Those flaws might cause apprehension, but the workload will be the bigger hurdle for Tanaka to clear. When Ben Lindbergh delved into the art of NPB scouting in November 2012, former Dodgers GM Dan Evans identified the schedule as the biggest difference starters must embrace. Evans said the change “can be a difficult adjustment," in large part because "it involves teaching your body to respond to a different throwing routine and also getting used to working on a different calendar entirely.”
There's more to it than a lagging body clock. How Tanaka—who already has a lot of innings on his arm—will adjust to making more starts on less rest is anyone's guess. Tom Verducci dug deep to find pitchers with similar inning totals at Tanaka's age, and fingered Fernando Valenzuela and Yu Darvish as the best comparables. The exercise borders on false hustle, however; as one executive told Verducci, "[Tanaka is a] very attractive player nonetheless but a real risk ... as with basically all pitchers."

— Extracted information —
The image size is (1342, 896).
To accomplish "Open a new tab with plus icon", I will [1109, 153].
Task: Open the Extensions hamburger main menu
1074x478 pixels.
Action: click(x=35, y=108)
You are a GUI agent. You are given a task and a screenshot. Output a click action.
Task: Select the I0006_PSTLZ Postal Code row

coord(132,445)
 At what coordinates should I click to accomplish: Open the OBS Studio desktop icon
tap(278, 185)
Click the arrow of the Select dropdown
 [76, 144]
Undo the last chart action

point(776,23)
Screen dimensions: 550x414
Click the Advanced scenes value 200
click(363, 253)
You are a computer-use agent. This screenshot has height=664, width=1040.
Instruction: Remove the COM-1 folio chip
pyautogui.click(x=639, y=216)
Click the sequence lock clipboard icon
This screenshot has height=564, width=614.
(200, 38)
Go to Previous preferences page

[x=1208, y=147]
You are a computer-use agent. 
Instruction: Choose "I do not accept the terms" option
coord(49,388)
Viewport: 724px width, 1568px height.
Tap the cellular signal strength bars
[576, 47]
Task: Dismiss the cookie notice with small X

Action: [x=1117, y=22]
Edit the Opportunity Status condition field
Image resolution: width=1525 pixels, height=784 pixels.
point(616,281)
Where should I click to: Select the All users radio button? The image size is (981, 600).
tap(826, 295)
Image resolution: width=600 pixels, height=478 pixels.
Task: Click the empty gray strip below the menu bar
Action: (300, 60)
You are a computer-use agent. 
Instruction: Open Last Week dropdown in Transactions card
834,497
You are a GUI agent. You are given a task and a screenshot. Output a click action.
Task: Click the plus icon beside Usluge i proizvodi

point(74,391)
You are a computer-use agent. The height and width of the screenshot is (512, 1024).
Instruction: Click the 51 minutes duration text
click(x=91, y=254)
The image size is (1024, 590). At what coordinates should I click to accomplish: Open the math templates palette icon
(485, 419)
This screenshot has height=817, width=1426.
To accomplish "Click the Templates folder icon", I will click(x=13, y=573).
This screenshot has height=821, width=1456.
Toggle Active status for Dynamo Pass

— Exercise directions —
Decide whether each statement below agrees with the passage about Tanaka above. Answer yes or no for each and quote the words of the passage that decide it: (a) Dan Evans named the schedule as the biggest difference starters must embrace; (b) Verducci singled out Clayton Kershaw as one of the best comparables for Tanaka; (c) the passage names Tanaka's flaws, not his workload, as the bigger hurdle.

— Solved problem —
(a) Yes: "former Dodgers GM Dan Evans identified the schedule as the biggest difference starters must embrace."
(b) No: "fingered Fernando Valenzuela and Yu Darvish as the best comparables."
(c) No: "the workload will be the bigger hurdle for Tanaka to clear."